Answer:
The magnitude of the field is 0.025 Tesla.
Explanation:
The magnetic field force over a charge particle is defined as:
[tex]F_{B} = qvB sen \theta[/tex] (1)
Where q is the charge, v is the velocity, B is the magnetic field and [tex]\theta[/tex] is the angle between the displacement of the particle and the magnetic field.
For this particular case, [tex]\theta[/tex] is equal to [tex]90^\circ[/tex], since the proton is moving in a circular path perpendicular to a constant magnetic field.

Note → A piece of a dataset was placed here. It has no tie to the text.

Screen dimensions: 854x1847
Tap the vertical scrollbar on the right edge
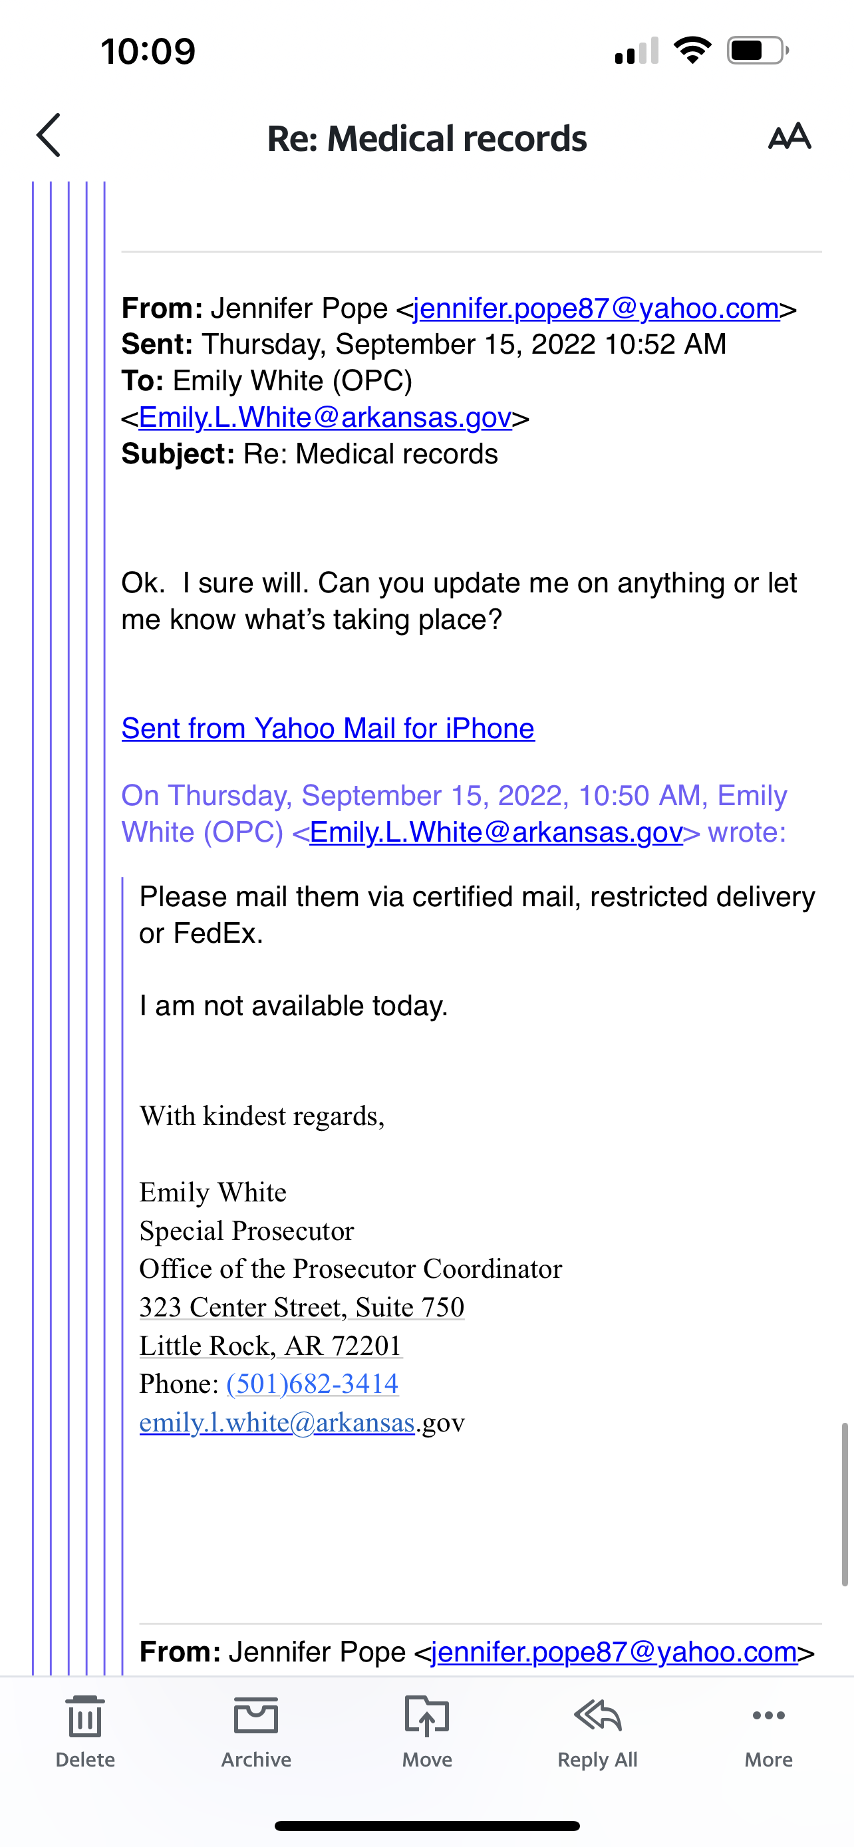tap(845, 1504)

Therefore, from equation 1 it is gotten:
[tex]F_{B} = qvB[/tex] (2)
Then, replacing Newton's second law in equation 2 it is gotten:
[tex]ma = qvB[/tex]
However, a is the centripetal acceleration since the proton describes a circular motion:
[tex]m\frac{v^{2}}{r} = qvB[/tex] (3)
Notice that the magnetic field, B, can be isolated from equation 3
[tex]B = \frac{mv^{2}}{qvr}[/tex]
[tex]B = \frac{mv}{qr}[/tex] (4)
But v can be replaced with the orbital speed:
[tex]v = \frac{2 \pi r}{T}[/tex] (5)
Where T is the period.
Therefore, equation 5 can be replaced in equation 4
[tex]B = \frac{m2 \pi r}{Tqr}[/tex]
[tex]B = \frac{2 \pi m}{Tq}[/tex] (6)
Finally, equation 6 can be used with the values given:
[tex]B = \frac{2 \pi (1.67262x10^{-27}Kg)}{(2.6x10^{-6} s)(1.60218x10^{-19} C)}[/tex]
But [tex]1C = 1 A.s[/tex] and [tex]1T = Kg^{2}.s^{-2}.A^{-1}[/tex]
[tex]B = \frac{2 \pi (1.67262x10^{-27}Kg)}{(2.6x10^{-6} s)(1.60218x10^{-19} A.s)}[/tex]
[tex]B = 0.025 T[/tex]
Hence, the magnitude of the field is 0.025 Tesla.